+++ Text passage

DSPRelated.com
Forums

Re: Mismatch in Timing measurements

Started by Andrew Nesterov November 15, 2010
Hi Jeff,

Why do you beleive that this is the "measurement issue"? Looking at Andrey's
figues obtained in the best possible RAM placement (1046 as in the theory, 1075
as in the experiment run) me thinks that they do match perfectly. Not sure if
TSC_read() is a call or a macro that simply reads the counter register, I would
guess that the 29 cycles off is a call overhead:

// measure call overhead
T_0 = TSC_read ();
T_C = TSC_read ();
T_V = T_C - T_0;

// benchmark
T_0 = TSC_read ();
fir8 (n, x, h); // or whatever should be measured here
T_C = TSC_read ();

// exec time
T_X = T_C - T_0 - T_V;

assumung that the TSC_read () is a call. If it is the macro, then I'd rather
look at the generated assembly code.

It could also be that the formula does not take into consideration the call
overhead of the filter function itself - very possible. It is usually 10
through 15 cycles to add.

The 1.7... factor for the worse RAM placement map is, as Jagadeesh has noted,
due to memory access path delays. For the mere purpose of benchmarking I would
have kept the original TI's RAM placement and the same array sizes exactly,
which would give comparable numbers.

Rgds,

Andrew

> Re: Mismatch in Timing measurements [1 Attachment]
> Posted by: "Jeff Brower" j...@signalogic.com jbrower888
> Date: Tue Oct 12, 2010 3:51 pm ((PDT))
>
> All-
>
> I wanted to add that I'm still concerned about possible JTAG + USB "background communication", a theory that would fit
> the constant slow-down factor, assuming that CCS4 talks with the chip on a periodic basis. I didn't get any reply to
> my question about "where is Free Run" in CCS4.
>
> A couple of other notes:
>
> 1) Andrey's x, h, and y data are aligned to multiple of 8 (we can see it in the .map file).

++++++
+++ Information shown

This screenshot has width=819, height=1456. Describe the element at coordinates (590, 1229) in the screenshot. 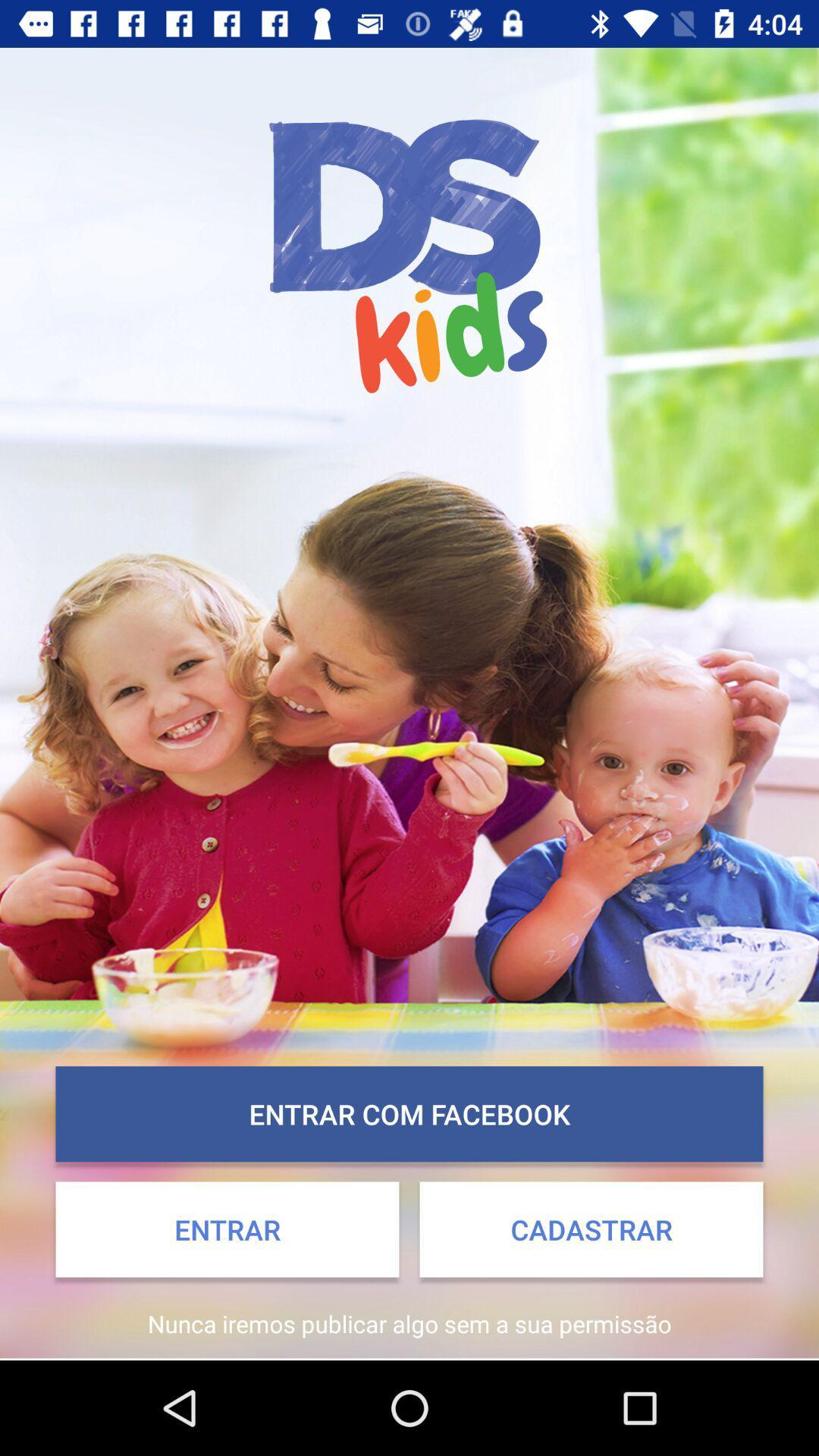

I see `the cadastrar item` at that location.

++++++

Copy the forum post on the timing mismatch from "It could also" to "give comparable numbers.", putting "equation" in place of "formula".

It could also be that the equation does not take into consideration the call
overhead of the filter function itself - very possible. It is usually 10
through 15 cycles to add.

The 1.7... factor for the worse RAM placement map is, as Jagadeesh has noted,
due to memory access path delays. For the mere purpose of benchmarking I would
have kept the original TI's RAM placement and the same array sizes exactly,
which would give comparable numbers.